Problem 1 ::
Please answer these from the Lisp list-processing project text, one line each:
(a) What memory size is given as an example for the C library to manage?
(b) In C, what does the use of tagged data types translate into?
(c) Which pointer does the algorithm use to return a fresh cell?
Problem 2 :: Write what comes next in the Lisp list-processing project text, starting after its last sentence.

Selected text ::
◆ ◆ ◆ ◆ ◆

This project is a kind of research project for gaining insight in the original list processing used in Lisp, together with the memory management of it. For this, a small C library should be set up, which manages a relatively small amount of memory (e.g. 16k bytes, but parametrised), to be used for cons'ing lists the Lisp way, and then building upon that to check ideas, to check fragmentation, what would be the influence of adding new data types of different size, and so on.
The evolution of it should serve to guide the implementation and optimisation of a register-based processor on an FPGA platform. If possible, it should also guide the evolution of a Lisp-like system compiler (like C now is).
There are two parts necessary, which should be simplified as much as possible. In order to create lists in the available memory space, it is necessary to describe them in an external language, really called Lisp. At that point, the resemblance ends, because no interpretation of the lists will be done. At the start, it will really be only
description of list →
internal representation of list.
The internal representation will also be used to investigate the usage of tagged data types, which in C translate into the usage of unions.
What would then be the main points of the research project, in order to execute it as a project?
- Define S-expressions and their basic semantics
- This part will define the minimum representation necessary in order to write S-expressions. The basic semantics is about the entities that need to be defined in order to represent meaningful data.
- Define a basic internal representation
- This is a studying phase, where the basic ways that are currently used to represent S-expressions and internally used data structures are be taken stock for further usage in the next phase.
- Implementation of the internal representation
- This part builds from the previous one an implementation.
- Initialization of the environment
- Here the necessary environment and its pointers will be prepared for usage.
- Allocation and deallocation of cells
- This part concerns the algorithm for using the bofl pointer to return a fresh cell, and the eofl pointer to return used cells back to the free list.
- Build a translator for S-expressions
- This part will be about reading an input stream and validating this input as correct S-expressions or a list of S-expressions, and transforming them into data structures.
- Map symbols and strings onto internal list representation
- In this part, the interpretation of the S-expressions and the mapping to their internal representations are taken together in order to build a working implementation of a system that can take either a manually entered expression or a file, and use that to build the representation in reality. This will do the allocation in the simplest way possible.

◆ ◆ ◆ ◆ ◆

Dataset excerpts ::
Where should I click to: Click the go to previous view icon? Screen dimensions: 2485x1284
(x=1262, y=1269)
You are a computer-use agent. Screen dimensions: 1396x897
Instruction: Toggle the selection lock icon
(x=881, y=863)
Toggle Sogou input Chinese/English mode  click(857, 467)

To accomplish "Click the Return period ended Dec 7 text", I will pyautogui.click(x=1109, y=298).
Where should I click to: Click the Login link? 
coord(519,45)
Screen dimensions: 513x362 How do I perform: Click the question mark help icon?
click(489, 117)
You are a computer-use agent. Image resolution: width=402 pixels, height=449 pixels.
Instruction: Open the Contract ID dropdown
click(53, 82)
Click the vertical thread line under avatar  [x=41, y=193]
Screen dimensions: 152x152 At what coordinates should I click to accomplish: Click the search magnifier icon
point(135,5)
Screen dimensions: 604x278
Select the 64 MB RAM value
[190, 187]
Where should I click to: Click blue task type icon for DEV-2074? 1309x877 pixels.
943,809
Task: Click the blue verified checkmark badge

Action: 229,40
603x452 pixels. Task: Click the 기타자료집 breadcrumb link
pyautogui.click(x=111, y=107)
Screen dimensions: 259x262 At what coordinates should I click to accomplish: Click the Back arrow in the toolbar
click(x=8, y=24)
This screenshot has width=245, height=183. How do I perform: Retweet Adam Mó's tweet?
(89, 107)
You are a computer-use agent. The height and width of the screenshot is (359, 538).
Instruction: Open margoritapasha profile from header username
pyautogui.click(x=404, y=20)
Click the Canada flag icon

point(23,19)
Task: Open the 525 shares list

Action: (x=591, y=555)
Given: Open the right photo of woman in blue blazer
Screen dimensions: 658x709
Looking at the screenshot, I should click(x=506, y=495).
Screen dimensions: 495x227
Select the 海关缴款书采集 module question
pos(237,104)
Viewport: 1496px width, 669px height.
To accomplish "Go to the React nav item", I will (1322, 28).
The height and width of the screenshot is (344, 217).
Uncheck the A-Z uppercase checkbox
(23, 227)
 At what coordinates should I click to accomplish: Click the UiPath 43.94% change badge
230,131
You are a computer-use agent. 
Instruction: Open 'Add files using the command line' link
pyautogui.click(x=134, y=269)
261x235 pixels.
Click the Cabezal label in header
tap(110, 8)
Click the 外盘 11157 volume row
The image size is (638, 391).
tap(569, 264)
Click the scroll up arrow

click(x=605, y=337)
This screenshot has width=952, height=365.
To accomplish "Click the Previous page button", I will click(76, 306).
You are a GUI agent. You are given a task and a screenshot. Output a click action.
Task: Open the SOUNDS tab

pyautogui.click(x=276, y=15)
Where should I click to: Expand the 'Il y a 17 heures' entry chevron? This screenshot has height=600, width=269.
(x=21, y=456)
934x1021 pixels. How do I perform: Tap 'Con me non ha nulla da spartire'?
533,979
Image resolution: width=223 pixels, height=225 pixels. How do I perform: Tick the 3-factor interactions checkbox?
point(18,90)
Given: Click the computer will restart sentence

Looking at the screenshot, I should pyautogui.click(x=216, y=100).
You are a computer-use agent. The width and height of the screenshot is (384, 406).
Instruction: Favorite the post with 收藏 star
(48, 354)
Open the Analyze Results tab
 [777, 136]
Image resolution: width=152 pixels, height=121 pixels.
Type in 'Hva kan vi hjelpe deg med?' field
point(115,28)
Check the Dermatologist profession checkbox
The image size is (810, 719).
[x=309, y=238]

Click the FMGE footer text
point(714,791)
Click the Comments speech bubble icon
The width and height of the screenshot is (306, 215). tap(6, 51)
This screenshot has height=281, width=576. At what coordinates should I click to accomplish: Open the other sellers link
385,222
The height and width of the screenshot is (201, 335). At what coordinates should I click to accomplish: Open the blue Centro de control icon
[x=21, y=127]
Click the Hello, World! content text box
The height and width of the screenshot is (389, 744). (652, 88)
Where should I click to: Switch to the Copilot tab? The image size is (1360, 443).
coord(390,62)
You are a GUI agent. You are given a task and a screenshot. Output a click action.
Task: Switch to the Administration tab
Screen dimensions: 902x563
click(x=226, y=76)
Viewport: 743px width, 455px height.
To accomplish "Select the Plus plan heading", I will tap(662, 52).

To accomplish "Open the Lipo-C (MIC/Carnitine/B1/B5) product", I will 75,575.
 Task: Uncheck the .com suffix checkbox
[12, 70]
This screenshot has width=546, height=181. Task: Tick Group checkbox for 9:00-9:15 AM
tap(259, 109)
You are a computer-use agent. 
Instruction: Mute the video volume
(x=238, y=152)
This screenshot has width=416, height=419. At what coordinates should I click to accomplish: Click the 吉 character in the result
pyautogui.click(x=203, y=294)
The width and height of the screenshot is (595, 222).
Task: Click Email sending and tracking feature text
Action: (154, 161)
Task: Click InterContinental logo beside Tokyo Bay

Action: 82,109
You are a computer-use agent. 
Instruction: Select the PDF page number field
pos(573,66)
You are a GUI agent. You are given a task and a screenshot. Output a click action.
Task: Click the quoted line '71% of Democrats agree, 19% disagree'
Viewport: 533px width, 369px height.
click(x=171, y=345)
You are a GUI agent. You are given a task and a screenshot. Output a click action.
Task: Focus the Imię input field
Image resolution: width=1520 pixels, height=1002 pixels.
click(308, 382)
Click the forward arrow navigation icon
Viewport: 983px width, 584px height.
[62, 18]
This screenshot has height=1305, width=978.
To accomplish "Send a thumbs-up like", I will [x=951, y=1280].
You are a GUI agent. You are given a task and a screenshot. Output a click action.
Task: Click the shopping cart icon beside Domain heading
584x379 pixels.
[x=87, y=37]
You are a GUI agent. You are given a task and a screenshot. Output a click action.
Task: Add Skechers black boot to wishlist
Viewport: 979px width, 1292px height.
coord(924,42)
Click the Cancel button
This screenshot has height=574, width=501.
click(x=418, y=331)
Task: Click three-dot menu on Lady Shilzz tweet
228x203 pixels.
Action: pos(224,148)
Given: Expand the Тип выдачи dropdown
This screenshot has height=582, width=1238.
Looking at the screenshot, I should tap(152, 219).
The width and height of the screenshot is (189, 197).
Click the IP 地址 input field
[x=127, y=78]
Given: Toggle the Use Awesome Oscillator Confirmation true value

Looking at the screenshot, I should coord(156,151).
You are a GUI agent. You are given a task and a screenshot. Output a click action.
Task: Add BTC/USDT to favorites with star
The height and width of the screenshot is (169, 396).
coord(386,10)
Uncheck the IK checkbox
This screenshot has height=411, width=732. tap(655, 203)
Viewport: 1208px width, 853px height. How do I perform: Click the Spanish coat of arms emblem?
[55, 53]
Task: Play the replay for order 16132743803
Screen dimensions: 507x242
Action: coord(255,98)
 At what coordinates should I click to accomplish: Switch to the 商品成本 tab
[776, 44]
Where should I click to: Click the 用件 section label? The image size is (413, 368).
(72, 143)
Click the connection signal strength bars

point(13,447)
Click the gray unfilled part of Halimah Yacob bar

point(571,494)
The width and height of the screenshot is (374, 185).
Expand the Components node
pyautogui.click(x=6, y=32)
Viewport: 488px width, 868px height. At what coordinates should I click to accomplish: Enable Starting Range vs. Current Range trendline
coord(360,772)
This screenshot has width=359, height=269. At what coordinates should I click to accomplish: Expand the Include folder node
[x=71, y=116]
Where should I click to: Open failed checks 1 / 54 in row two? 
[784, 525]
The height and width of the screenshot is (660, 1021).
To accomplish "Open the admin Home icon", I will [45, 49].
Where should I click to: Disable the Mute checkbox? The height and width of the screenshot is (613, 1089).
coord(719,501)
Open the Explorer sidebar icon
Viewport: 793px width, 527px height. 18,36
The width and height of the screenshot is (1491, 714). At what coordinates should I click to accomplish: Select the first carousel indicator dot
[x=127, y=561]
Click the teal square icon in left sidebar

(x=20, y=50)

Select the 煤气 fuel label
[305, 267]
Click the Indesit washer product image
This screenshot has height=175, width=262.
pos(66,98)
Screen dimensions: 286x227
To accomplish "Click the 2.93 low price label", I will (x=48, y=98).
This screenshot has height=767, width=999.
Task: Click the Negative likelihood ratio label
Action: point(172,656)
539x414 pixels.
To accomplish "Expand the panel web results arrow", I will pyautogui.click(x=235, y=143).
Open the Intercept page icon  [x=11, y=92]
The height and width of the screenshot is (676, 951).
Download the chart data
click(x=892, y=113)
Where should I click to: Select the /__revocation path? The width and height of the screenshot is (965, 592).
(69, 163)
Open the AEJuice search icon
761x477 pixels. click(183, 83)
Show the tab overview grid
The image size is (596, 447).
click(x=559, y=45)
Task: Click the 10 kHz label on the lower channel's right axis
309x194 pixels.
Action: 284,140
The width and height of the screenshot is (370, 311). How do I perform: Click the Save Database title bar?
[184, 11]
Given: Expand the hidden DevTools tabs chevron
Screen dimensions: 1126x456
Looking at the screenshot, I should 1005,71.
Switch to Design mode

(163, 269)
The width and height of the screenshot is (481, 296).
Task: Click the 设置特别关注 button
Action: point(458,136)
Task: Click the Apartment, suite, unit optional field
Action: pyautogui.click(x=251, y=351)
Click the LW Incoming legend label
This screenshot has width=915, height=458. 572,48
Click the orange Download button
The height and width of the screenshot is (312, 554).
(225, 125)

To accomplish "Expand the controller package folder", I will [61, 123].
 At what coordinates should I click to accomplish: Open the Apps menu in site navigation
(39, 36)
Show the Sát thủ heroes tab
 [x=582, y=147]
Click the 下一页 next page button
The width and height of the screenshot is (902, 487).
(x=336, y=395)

◆ ◆ ◆ ◆ ◆

Your response 1 ::
(a) 16k bytes
(b) The usage of unions
(c) The bofl pointer

Your response 2 ::
- Map lists onto internal list representation
- Continuation of the previous part
- Printing expressions
- It should be possible to turn all kinds of expressions back into a readable form.
- Extended diagnostics
- It is difficult to debug the reading and writing of generalized expressions.
- Build an evaluator
- After reading and printing S-expressions has been finished, this is the next part: Running a program as entered by the translator.
The following two parts should be taken into account long term, but are not really necessary to build and test the evaluator.
- Memory management
- This part should build further upon the previous one in order to look at ways that the usage of memory can be optimised, and to see what effects this has on the run-time speed of all the algorithms.
- Extended data types
- The basic data types used will probably map on a very limited base type. The investigation here will add other data types, both with fixed and varying size, in order to see what needs to be changed to the previous implementation on how memory needs to be handled, and what its run-time effects will be.
Results (4 December 2012)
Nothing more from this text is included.